Testing was done at Family Tree DNA in Texas and the discovery hinges on a genetic mutation in Bruce III’s line and Holton believes there may be other DNA clues yet to be found.

However, ZZ52 is not found in descendants of the king’s brothers and work continues to trace more living members of the ancient family.

Holton said: “We would regard this as certainly quite important because we are gradually trying to distinguish through genetic testing the different branches of the Stewart family.

“We will be able to discover branches closer in time – we’re still talking about 600 years ago when the branching of this line took place and most people can only trace their ancestry to the 1800s so there is a big gap there.

“This is an opportunity to bridge that gap.”

Testing can be carried out privately for any Scots who believe their family may have been part of the medieval monarchy. However, this comes at a price, with the process costing around £400.

Shaw Stewart said: “My great uncle Patrick Shaw Stewart produced an extensive family tree over 100 years ago, extending back to Robert III. He would be very satisfied to see this part of it – Stewart – verified by new technology.”


Illegitimate heir spent most of his life waiting for throne before losing power as illness set in

ANALYSIS BY HAMISH MCPHERSON

ROBERT III whose descendant has been identified through DNA was perhaps the saddest and most unlucky King of Scots, who summed up his life in his own epitaph – “here lies the worst of kings and the most miserable of men”.

He also asked to be buried in a dungheap, which summarises his mindset as death approached. He was born John Stewart, the illegitimate son of King Robert II and Elizabeth Mure, thus making him the great-grandson of Robert the Bruce. He was about nine or 10 when he was legitimised by his father marrying his mother in 1348 following a papal dispensation. Despite once rebelling against him, he was created Earl of Carrick by his father’s predecessor on the throne, King David II. It was John’s misfortune to be born into a very troublesome family, his brother Alexander being the infamous Wolf of Badenoch, while another brother, Walter, Earl of Atholl, would end up being tortured to death for his part in the assassination of John’s son King James I.

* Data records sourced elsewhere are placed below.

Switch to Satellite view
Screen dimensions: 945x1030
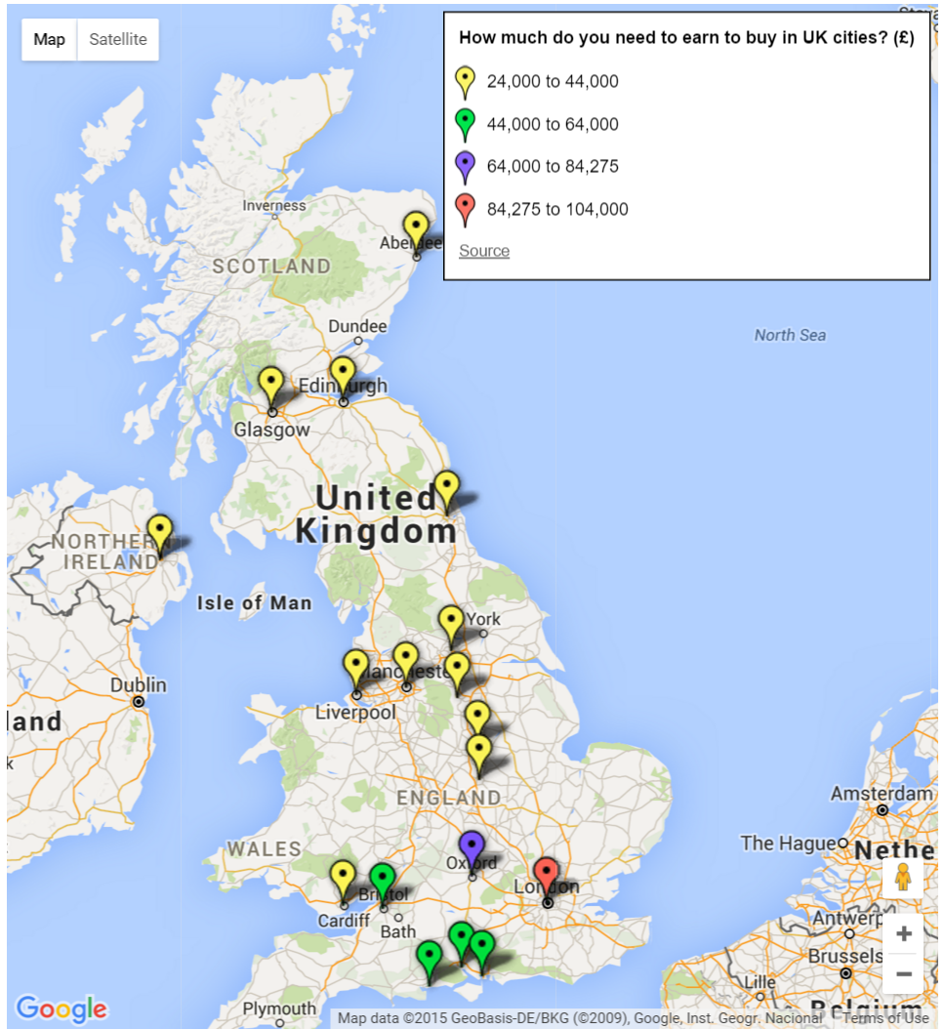118,40
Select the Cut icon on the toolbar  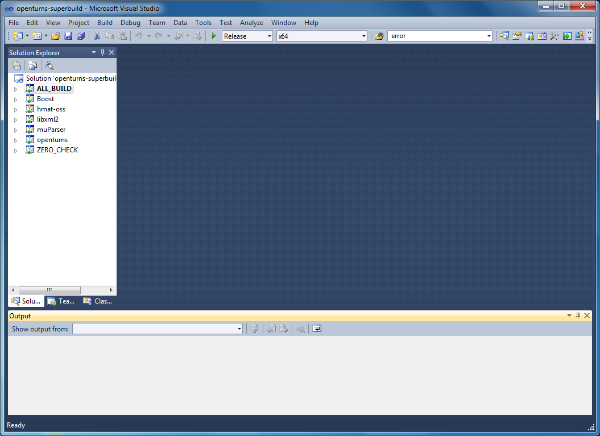click(x=96, y=35)
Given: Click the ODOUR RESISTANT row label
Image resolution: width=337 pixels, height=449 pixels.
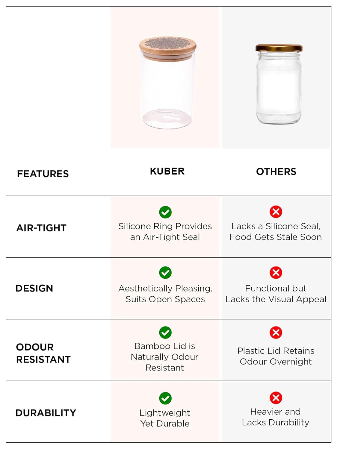Looking at the screenshot, I should pos(43,353).
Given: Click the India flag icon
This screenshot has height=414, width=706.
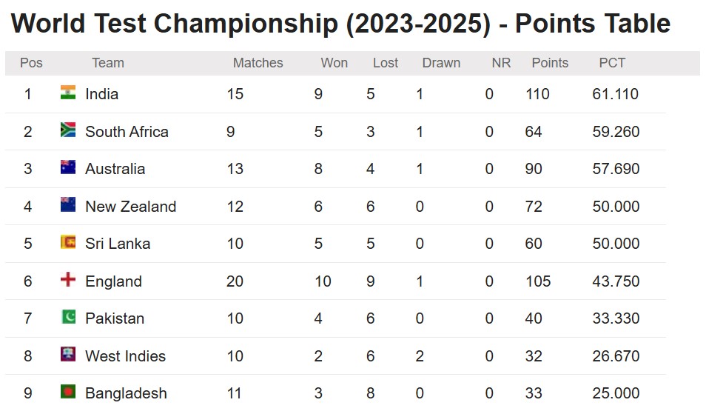Looking at the screenshot, I should pyautogui.click(x=68, y=93).
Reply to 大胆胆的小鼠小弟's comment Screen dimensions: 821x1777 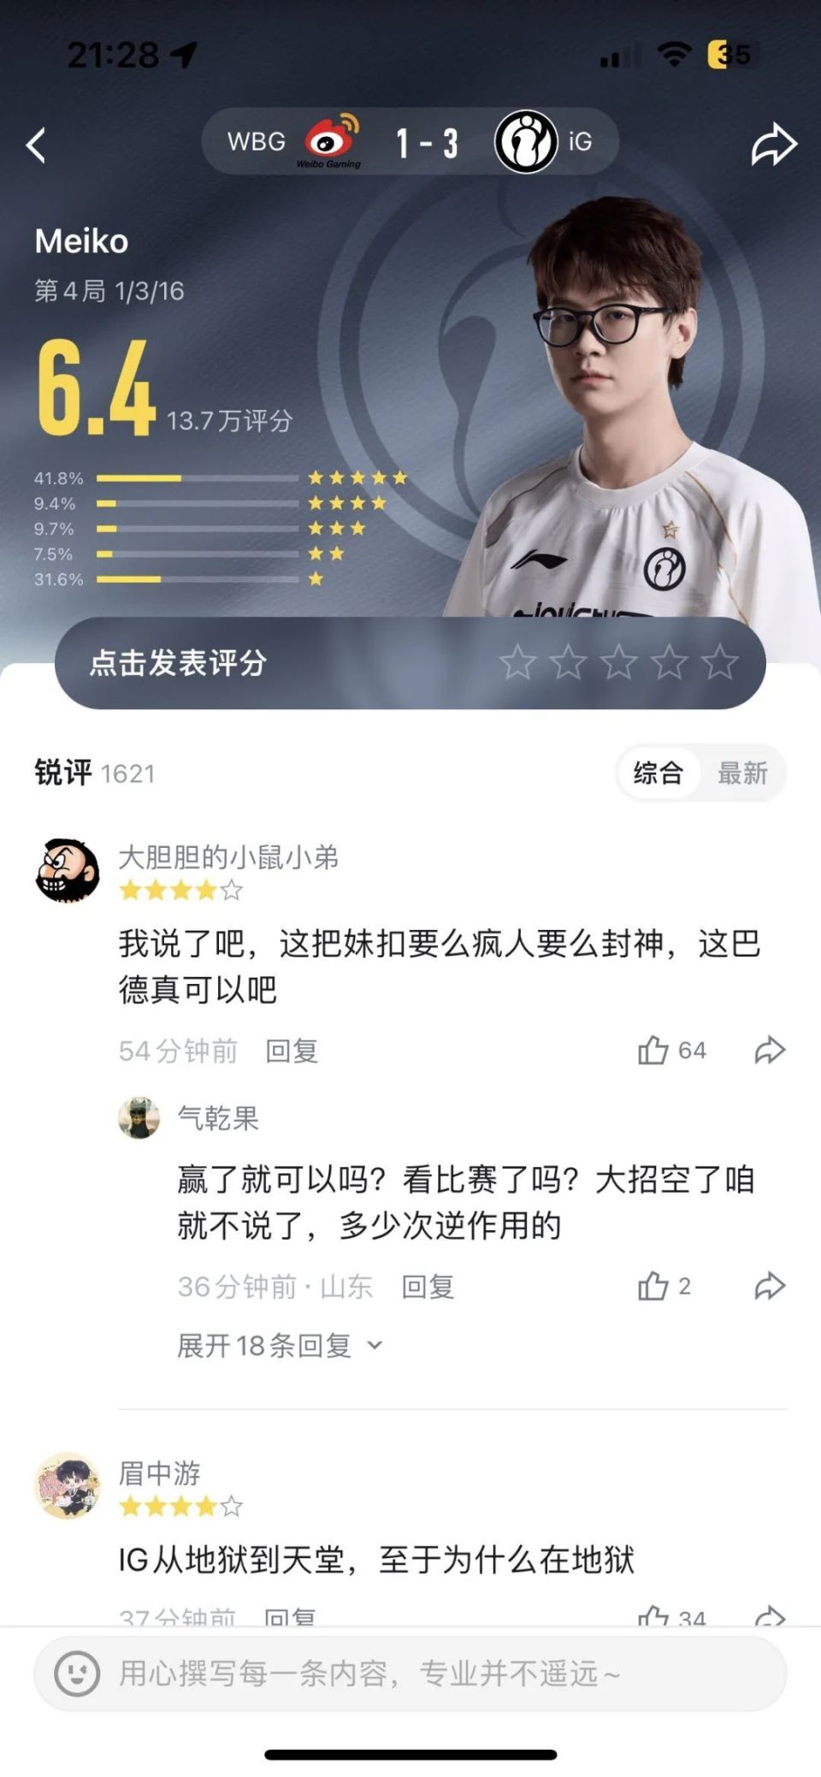point(292,1051)
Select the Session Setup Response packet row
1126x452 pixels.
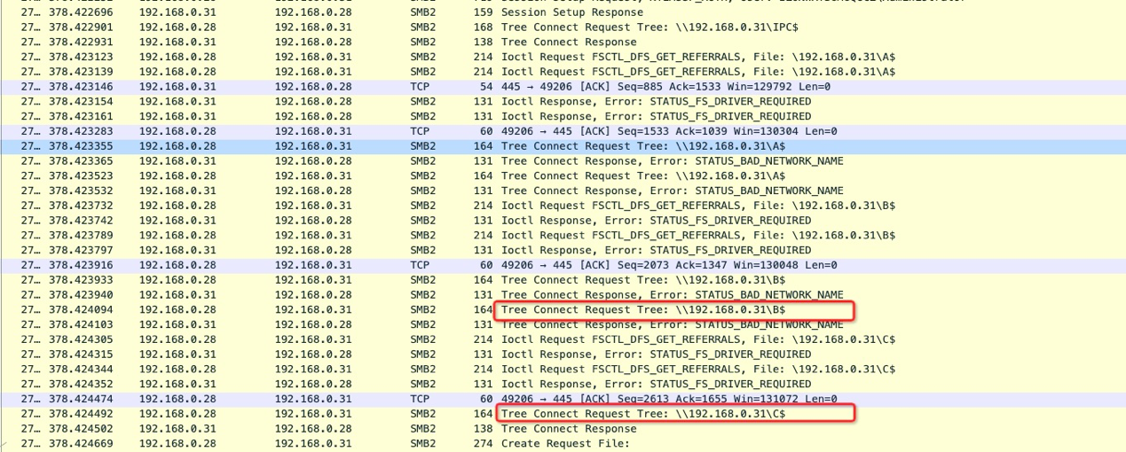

His father lived a long life, thus stopping John becoming king until the age of 53, though he did engineer a coup of sorts to take over the running of Scotland in 1384, only to be kicked senseless by a horse and lose his vitality.

He was too kind and gentle a soul to be king, and his own brother, Robert, the Earl of Fife and later Duke of Albany, seized power – though not the throne – in 1388.

That throne did eventually go to John when his father died, aged 74, in 1390. He renamed himself Robert, saying John was not a kingly name because of John Balliol, and by 1399 he was so sickly that Albany was again able to grab ruling power.

When Robert III’s son James tried at the age of 11 to win back control of Scotland for his father, the boy lost and had to go abroad only to be captured by the English. Robert III grew even more sick on hearing of this and died on April 4, 1406.